According to research, less than ten percent of Americans feel they’re successful in achieving their New Year’s resolutions.
If you started this year with the hope of building your investments, don’t despair. While it may seem like every dollar you earn is already spoken for, you’ll be surprised at how many ways you could find – and save – extra cash. And that’s not counting the coins underneath your sofa cushions.
Try these easy strategies and you could watch your extra funds grow.
- Use a programmable thermostat. Save energy — and money — without sacrificing comfort by automatically lowering your home’s temperature when you’re at work or asleep.

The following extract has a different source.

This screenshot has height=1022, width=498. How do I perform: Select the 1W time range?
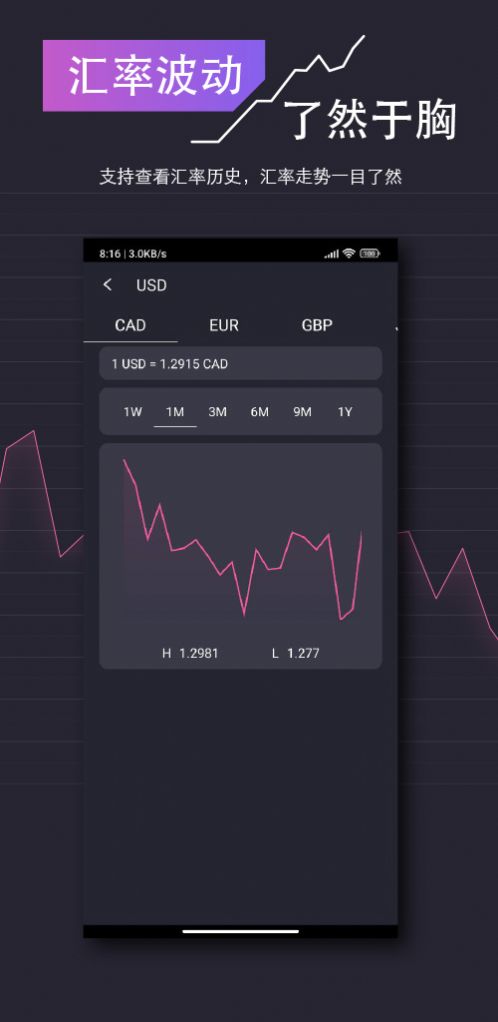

- Downgrade your data plan. Look at your last few bills or use the calculator on your provider’s website (if there is one) to see if you’re using all of the data on your plan.
- Cancel unused memberships. Haven’t watched Netflix in months? Get rid of it. Same goes for those unused gym and warehouse club memberships.
- Opt for a three-month prescription. If you regularly take medication for a chronic condition, purchasing several months’ worth at a time might save you significant dough.
- Stash every Lincoln. Every time you pay in cash and receive a $5 in change, put it in an envelope.
- Let up on the gas pedal. Aggressive driving isn’t only dangerous, but it can also lower your gas mileage according to the U.S. Department of Energy.
- Live on your full-time salary. If you’re moonlighting to earn extra cash, place those earnings in a separate savings account.
- Don’t pay late fees.Set up monthly reminders on your smartphone so you’re less likely to miss a payment due date. Better yet, set up recurring payments.
- Sell old electronics. Have a drawer full of unused iPhones and e-readers? Fill out a brief survey to determine their value, ship them to Gazelle, and you could receive cash in exchange. Sell or donate other unwanted household goods through Craigslist, eBay, or Freecycle.
- Dry clean in moderation. Professionally laundering clothing can be expensive. Drop off clothing only when it’s stained or in need of a serious cleaning.
- Pack a reusable tote. Many supermarkets offer cashback incentives for bringing your own shopping bags. Keep them handy so you can take advantage and help the environment.
- Display your financial goals. Whether you’re saving money for a new car or a special trip, post a picture of your objective where you’ll see it daily to help keep yourself motivated.
- Take shorter showers. Use a low-flow showerhead and shower for a minute less each day. This could help you watch your water bill shrink.
- Make a grocery list — and stick to it. Impulsive buys at the supermarket can eat up a depressing amount of cash. Keep your eyes straight ahead while waiting in the checkout aisle.
- Pay for dinner with a gift certificate. Purchase an eGift card from Restaurant.com for $25 and you could redeem it for $50 worth of food and drinks.
- Don’t buy things at eye-level. In supermarkets and other stores, expensive products are often placed in the middle of the shelves. To locate more affordable items, check out the top and bottom racks.
- Check the unit price. When shopping, don’t just look at an item’s price. The unit price can help you decide whether or not you’ve really found a great deal.
- Brew at home. You’ve heard it before: a daily trip to the coffeehouse can really add up. Make a habit of brewing your own coffee or brown bagging your lunch most days.
- Keep gas in your tank. If you run your vehicle down to empty, you could be forced to pull into the nearest fuel station — regardless of its price per gallon.
- Use your curtains. Leaving them open during daylight hours in the winter can enable natural sunlight to help heat your home at no additional cost.
- Allot money for splurges. Gifting yourself a specific amount of cash for something fun can help you stay on budget.
- Avoid ATM fees. According to CNN, using an out-of-network machine can cost you, on average, $4.57 per visit. If you’re an Ally Bank customer, you already have this one covered!
- Question your purchases. Before laying out the cash, ask yourself: “Is this a need or a want?”
- Power down. Turn off the lights and unplug electronics and small appliances when they’re not in use to avoid unnecessary power usage.
- DIY. Watching a YouTube video about repairing a window screen or a leaking washing machine can help save you some serious cash compared to hiring a repairman. Just don’t take on more than you can handle – that can get costly, too!